Autocorrelation Estimators


Naive summation of the empirical autocorrelation function results in a catastrophic error from the tail of the integral. There are variety of different estimators in the literature for \(\tau_{inf}\). This module implements a few of them.


The autocorrelation time quantifies the rate of convergence of the sample mean of a function of an (aperiodic / stationary / ergodic, recurrent) Markov chain. Suppose that our Markov chain, \(X = {X_1, X_2, \ldots X_n}\) in the state space \(\Omega\) has invariant distribution \(\pi\). For some function, \(g\), the goal is to estimate \(\mu \equiv \int_\Omega g(x) \pi (dx)\). The ergodic theorem guarentees (if \(E_\pi |g| < \infty\))
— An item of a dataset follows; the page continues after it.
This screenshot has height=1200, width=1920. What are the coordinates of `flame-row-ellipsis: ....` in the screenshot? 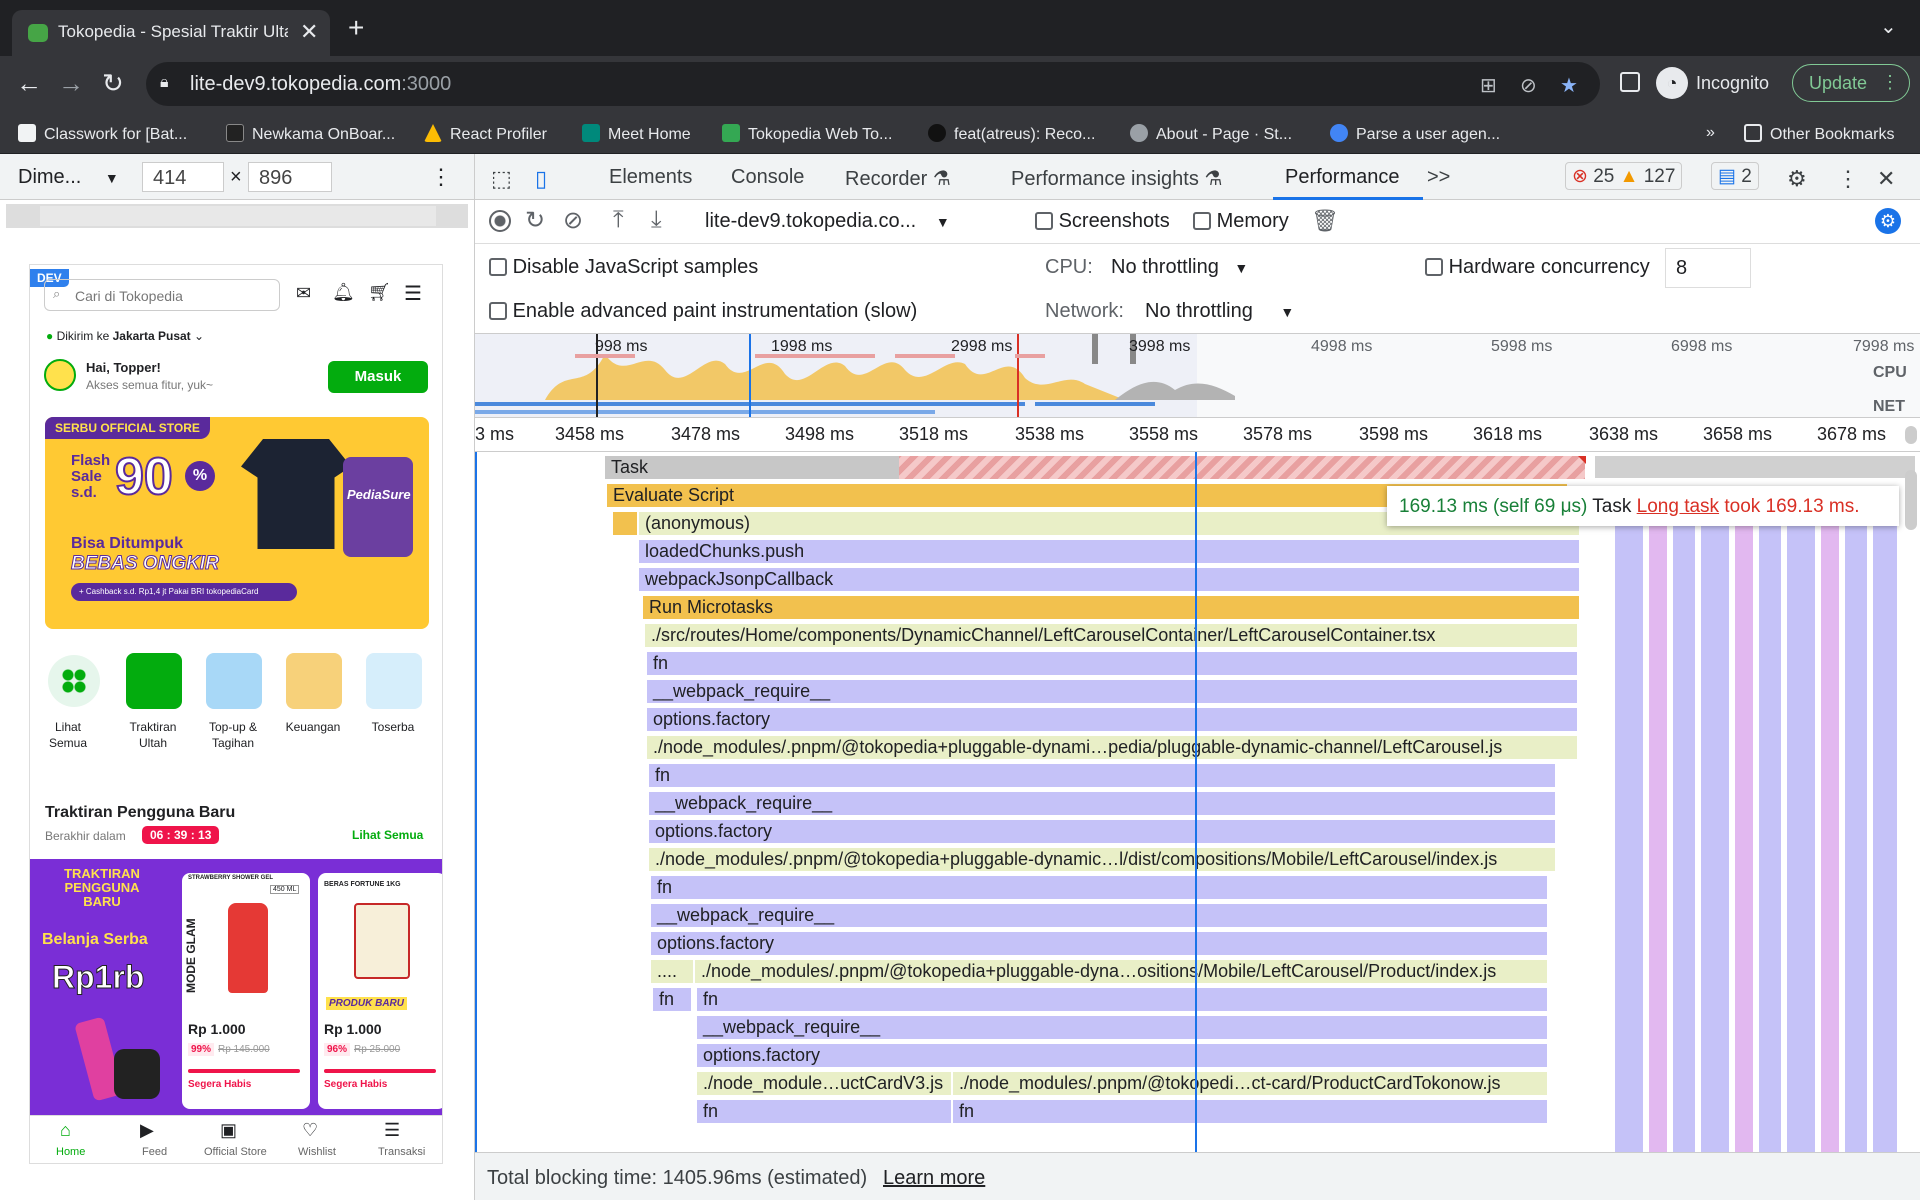 It's located at (672, 972). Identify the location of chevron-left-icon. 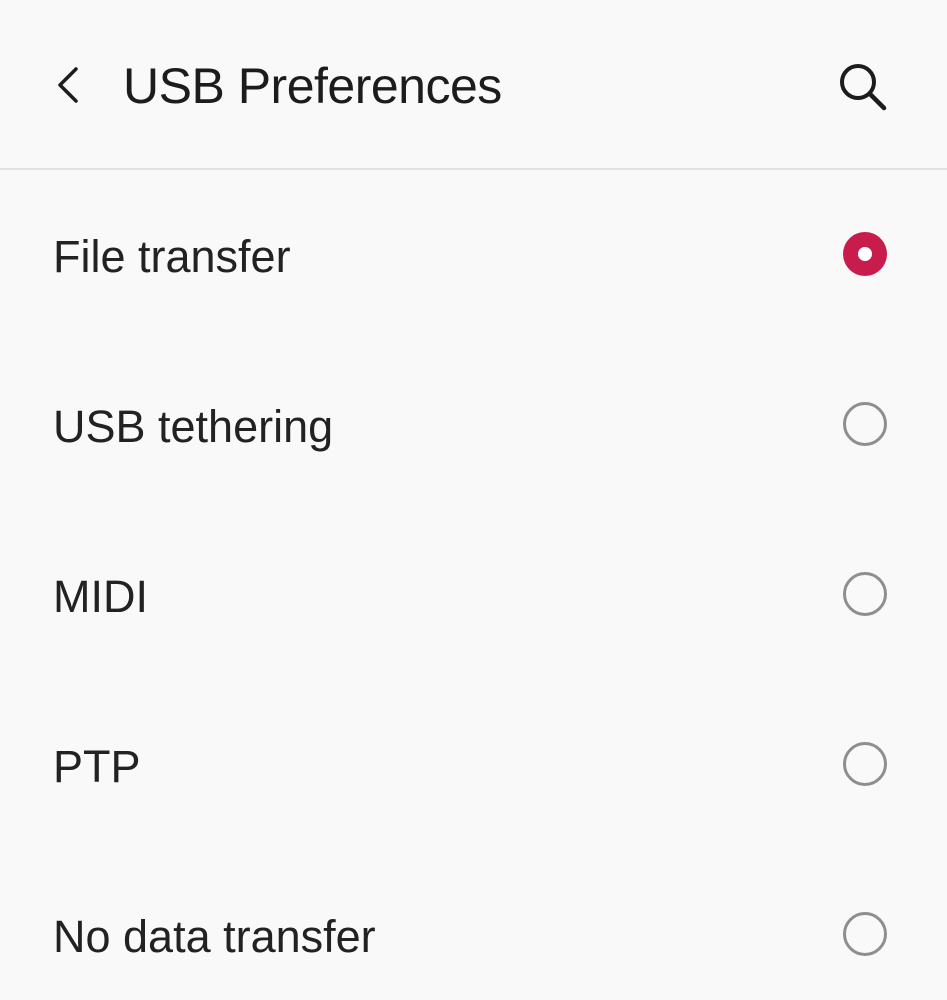
(68, 85).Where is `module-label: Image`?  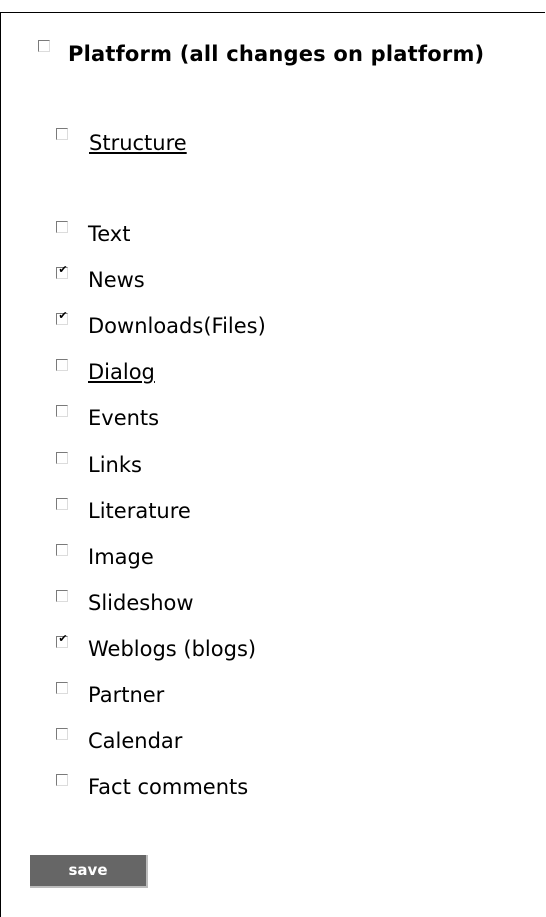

\[\newcommand{\cov}{\mathop{\rm Cov}\nolimits} \newcommand{\var}{\mathop{\rm Var}\nolimits}\]\[ \bar{g}_n \equiv \frac{1}{n} \sum_{i=1}^n g(X_i) \rightarrow \pi.\]

Assume that we run our Markov chain for \(n\) iterations. How accurate is \(\bar{g}_n\) ?

Define the autocovariance, \(C_g(t) = \cov(g(X_s), g(X_{s+t}))\), and the autocorrelation \(\rho_g(t) = C_g(t)/C_g(0)\). Then,

\[\begin{split}\var(\bar{g}_n) &= \frac{1}{n^2} \sum_{i,j=1}^n \cov(g(X_i), g(X_j)) \\ &\approx \frac{1}{n} \tau_{int} C_g(0) \hspace{1em}\text{for}\hspace{2pt} n \gg \tau\end{split}\]


\[\tau_{int} = 1 + 2\sum_{t=1}^\infty \rho_g(t)\]

If each iteration of the chain was i.i.d, the asymptotic variance would be \(C_g(0)/n\), so \(\tau_{int}\) can be thought of as a reduction in the effective number of independent samples due to autocorrelation,

\[n_{effective} = \frac{n}{\tau_{int}}.\]

This quantity is also referred to as the statistical inefficiency, IAT, or IACT.